Conway: It’s ‘inappropriate’ to question Trump’s firing decisions

Counselor to the president Kellyanne Conway said Wednesday that it is “inappropriate” for the media to question the timing of President Donald Trump’s hiring and firing decisions in the executive branch.

In a contentious interview Wednesday morning on CNN’s “New Day,” Conway chafed at a question from anchor Chris Cuomo as to why Trump had fired FBI Director James Comey without an immediate replacement in mind to head up the bureau. Conway told Cuomo that “you don’t know that” there is not a replacement lined up, but would not discuss the issue any further.

“When are you going to announce the new director, if you have somebody lined up?” Cuomo asked the counselor to the president, to which she replied “that’s up to the president of the United States.”

“But does he have somebody?” Cuomo followed up.

“Chris, I’m not going to answer that question because the president of the United States confers with his team on any number of personnel decisions and it’s up to him to have the timing,” Conway said. “You know, you want to question the timing of when he fires, when he hires.
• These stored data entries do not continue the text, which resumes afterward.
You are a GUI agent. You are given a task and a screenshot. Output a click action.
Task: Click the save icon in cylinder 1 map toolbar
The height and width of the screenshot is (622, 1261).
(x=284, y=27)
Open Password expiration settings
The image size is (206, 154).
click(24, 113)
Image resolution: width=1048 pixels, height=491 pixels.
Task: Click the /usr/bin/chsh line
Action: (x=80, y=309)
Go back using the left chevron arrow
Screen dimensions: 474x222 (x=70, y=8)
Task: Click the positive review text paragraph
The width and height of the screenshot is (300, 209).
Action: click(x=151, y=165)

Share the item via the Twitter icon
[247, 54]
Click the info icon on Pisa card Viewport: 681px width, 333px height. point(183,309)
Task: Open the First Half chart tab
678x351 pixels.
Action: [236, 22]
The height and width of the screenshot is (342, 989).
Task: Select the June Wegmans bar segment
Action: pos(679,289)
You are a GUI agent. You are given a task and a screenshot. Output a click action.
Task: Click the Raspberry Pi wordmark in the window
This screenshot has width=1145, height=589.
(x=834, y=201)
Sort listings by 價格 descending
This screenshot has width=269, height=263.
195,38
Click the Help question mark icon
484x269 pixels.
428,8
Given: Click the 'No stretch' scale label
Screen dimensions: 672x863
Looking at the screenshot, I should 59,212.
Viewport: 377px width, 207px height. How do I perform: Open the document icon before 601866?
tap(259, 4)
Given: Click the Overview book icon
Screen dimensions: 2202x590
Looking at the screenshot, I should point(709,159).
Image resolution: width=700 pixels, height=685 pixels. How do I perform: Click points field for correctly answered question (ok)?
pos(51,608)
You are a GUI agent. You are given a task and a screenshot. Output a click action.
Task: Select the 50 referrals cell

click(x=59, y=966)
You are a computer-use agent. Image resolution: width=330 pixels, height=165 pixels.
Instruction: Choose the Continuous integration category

It’s inappropriate. He’ll do it when he wants to, just like he fired FBI director Comey when he was faced with evidence that was unignorable now.”

Conway’s comment was reminiscent of remarks made by White House senior policy adviser Stephen Miller last February, who defended Trump’s executive order banning individuals from certain majority-Muslim nations from entering the U.S. In a wave of interviews across multiple Sunday morning political talk shows, Miller said “the president’s powers here are beyond question” and “the powers of the President to protect our country are very substantial and will not be questioned.”

Trump’s decision to fire Comey, according to the White House, was based on the former director’s handling of the bureau’s investigation into 2016 Democratic presidential candidate Hillary Clinton’s use of a private email server during her tenure as secretary of state.

The firing marks a dramatic shift for Trump, who seemingly took great delight on the campaign trail in hammering Clinton with the FBI’s investigation into her email practices and praised Comey’s decision to publicly announce with days to go before the election that the bureau was examining potentially fresh evidence related to the case. Trump said Comey’s announcement “took a lot of guts.”

Despite what the White House has offered as the reasoning for Comey’s firing, the dismissal has elevated concerns about the impartiality of the FBI’s investigation into Russia’s campaign of cyberattacks targeting last year’s election as well as possible ties between the Russian government and individuals with ties to the president and his campaign.

Lawmakers from both parties have renewed calls for an independent investigation into Russian interference in the election and any connections between Trump associates and the Kremlin, demands that the White House and some Republicans have dismissed.